- [What needs to be done]:
From the line containing "Given: Click the ABC spell check icon" to the last line of the data below, copy everything exactly and nothing else; pictures stay out.

+ + +

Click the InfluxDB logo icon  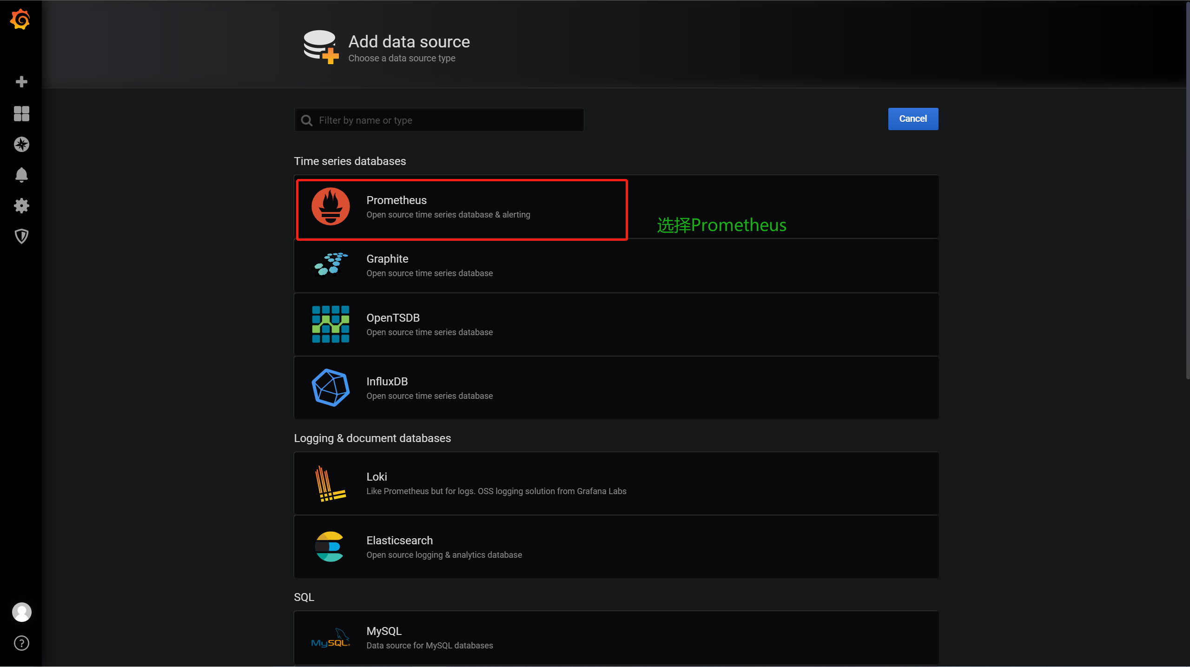pyautogui.click(x=331, y=388)
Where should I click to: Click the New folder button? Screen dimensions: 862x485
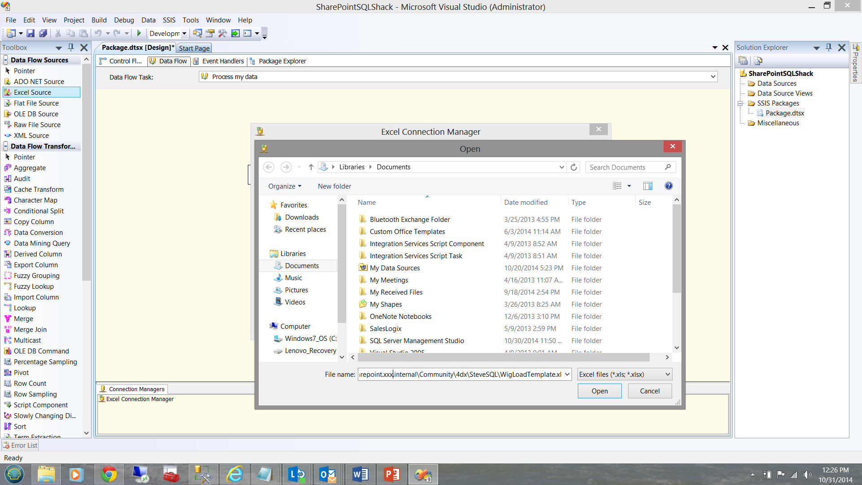click(334, 186)
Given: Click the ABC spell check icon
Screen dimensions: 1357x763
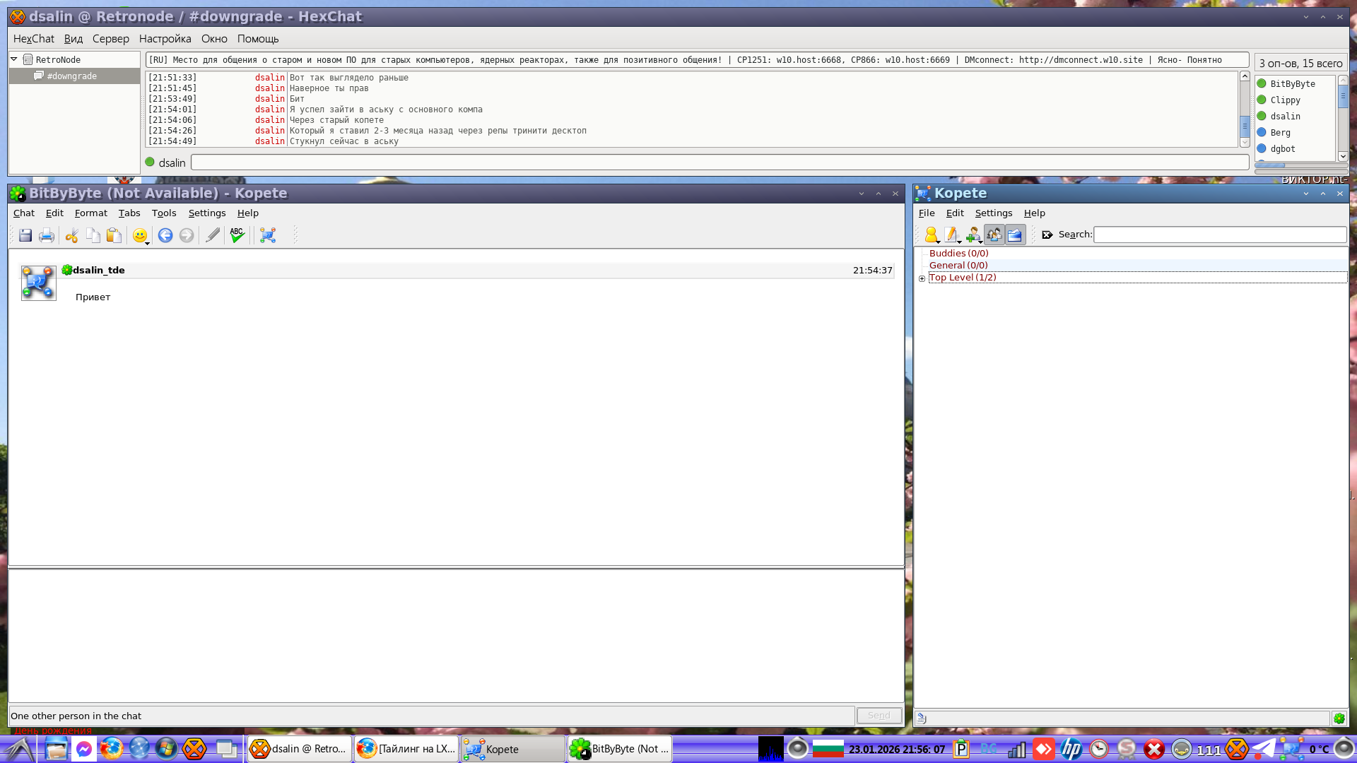Looking at the screenshot, I should (x=237, y=235).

+ + +

- [Solution to the exercise]:
Given: Click the ABC spell check icon
Screen dimensions: 1357x763
Looking at the screenshot, I should (x=237, y=235).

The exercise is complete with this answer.